General Motors, $Ford(F)$  , and $Stellantis NV(STLA)$  , the maker of Jeep, could see profits hit as they have substantial parts produced in Mexico. Shares of these companies fell on Tuesday, with $General Motors(GM)$   dropping as much as 9%. Evercore ISI estimates that under the new tariffs, GM and Stellantis' EPS could fall by 50%, and Ford's by 25%.


Energy (Oil, Natural Gas)

Canada is a major exporter of energy, vehicles, and consumer goods to the U.S., and the largest external supplier of crude oil. A 25% tariff on all Canadian imports could pressure energy costs.

Surging energy prices are poised to drive up costs across multiple downstream industries, notably high-energy-consuming manufacturing sectors like steel, non-ferrous metals, and building materials. The transportation sector, heavily impacted by transportation expenses, is also feeling the strain. This includes logistics and courier giants such as $FedEx (FDX.US)$, $United Parcel Service (UPS.US)$, and $XPO (XPO.US)$ .


Agriculture (Vegetables, Fruits, Meats, Beverages, Fertilizers)

According to the USDA and U.S. Customs data, Mexico and Canada are the largest suppliers of U.S. agricultural products, with imports nearing $86 billion last year. About two-thirds of U.S. vegetable imports and half of its fruit and nut imports come from Mexico. 

Last year, beer and tequila comprised nearly a quarter of Mexico's agricultural exports to the U.S. Sam Kieffer, Vice President of Public Policy at the American Farm Bureau Federation, noted that tariffs could further increase the cost of Canadian fertilizer, which is already nearly 50% higher than in 2020.

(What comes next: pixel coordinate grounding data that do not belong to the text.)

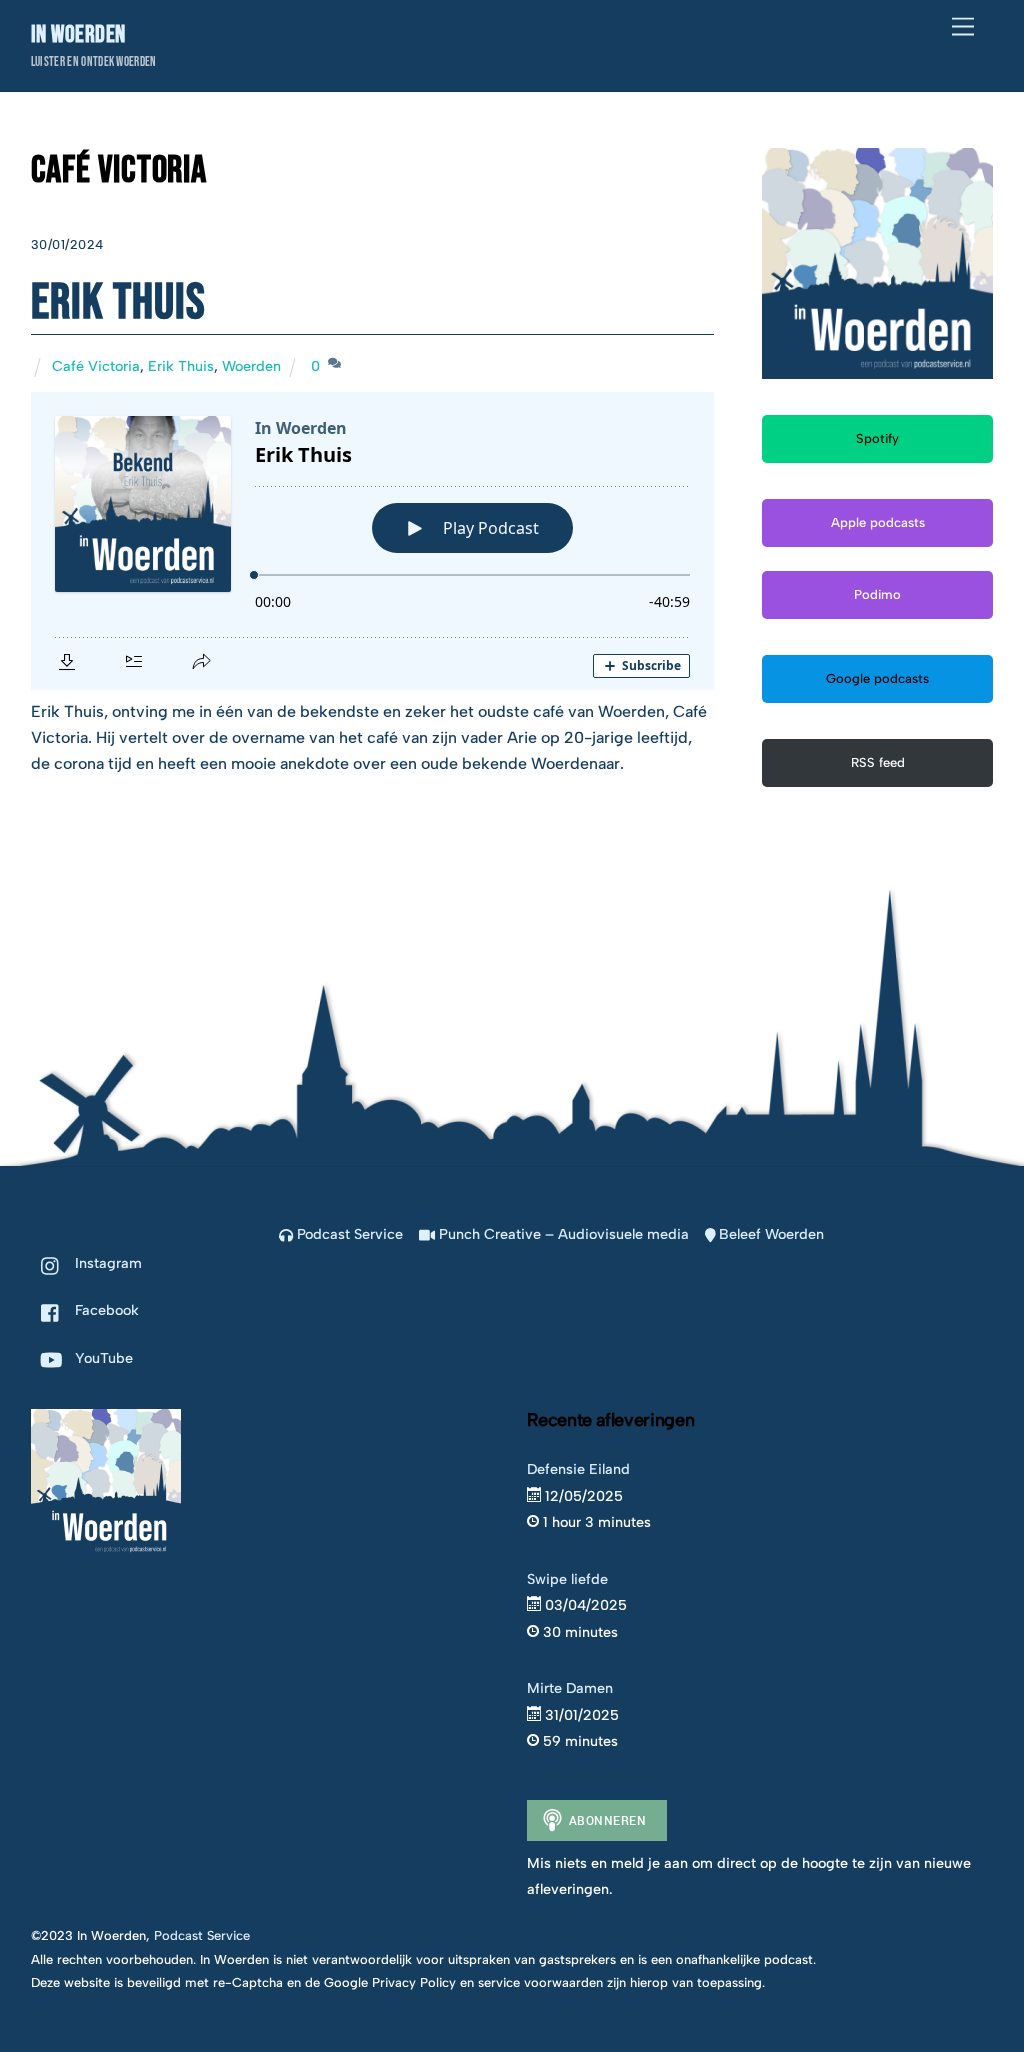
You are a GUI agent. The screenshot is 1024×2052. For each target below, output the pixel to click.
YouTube (102, 1358)
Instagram (106, 1263)
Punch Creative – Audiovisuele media (562, 1234)
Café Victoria (96, 366)
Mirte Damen (570, 1688)
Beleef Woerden (769, 1234)
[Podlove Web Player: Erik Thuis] (372, 541)
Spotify (877, 438)
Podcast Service (348, 1234)
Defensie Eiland (578, 1469)
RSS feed (878, 762)
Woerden (251, 366)
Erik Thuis (118, 303)
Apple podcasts (878, 522)
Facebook (105, 1310)
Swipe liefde (567, 1579)
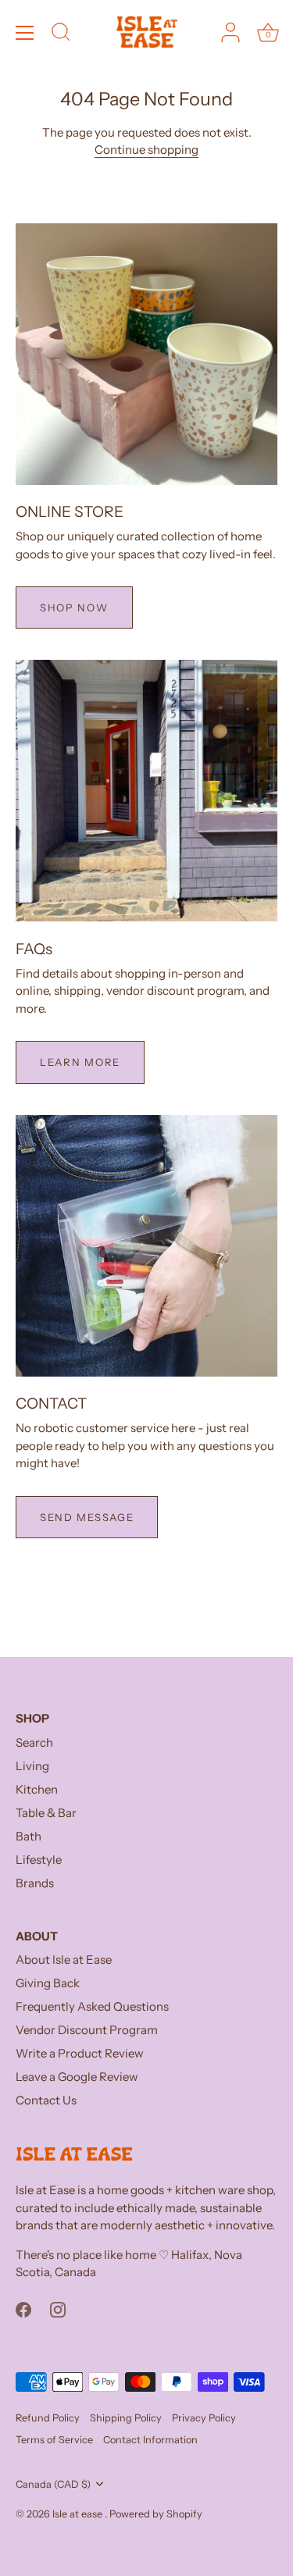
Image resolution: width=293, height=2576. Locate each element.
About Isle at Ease (64, 1959)
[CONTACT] (146, 1246)
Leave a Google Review (77, 2076)
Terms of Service (54, 2440)
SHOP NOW (74, 607)
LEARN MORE (80, 1062)
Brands (35, 1883)
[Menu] (25, 33)
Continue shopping (146, 149)
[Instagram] (58, 2308)
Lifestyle (39, 1859)
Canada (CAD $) (53, 2484)
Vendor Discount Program (87, 2029)
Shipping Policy (126, 2418)
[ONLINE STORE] (146, 354)
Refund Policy (48, 2418)
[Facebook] (23, 2308)
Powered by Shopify (155, 2514)
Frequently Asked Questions (92, 2006)
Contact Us (46, 2100)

It’s important to note that the timing and extent of Trump's tariff policy remain uncertain. Some view the proposed tariffs as a negotiating tactic rather than a definitive policy, serving as leverage for other policy agendas. Subsequent phased increases might be more likely for China, while the threats against Mexico and Canada might not necessarily materialize, leaving room for negotiation.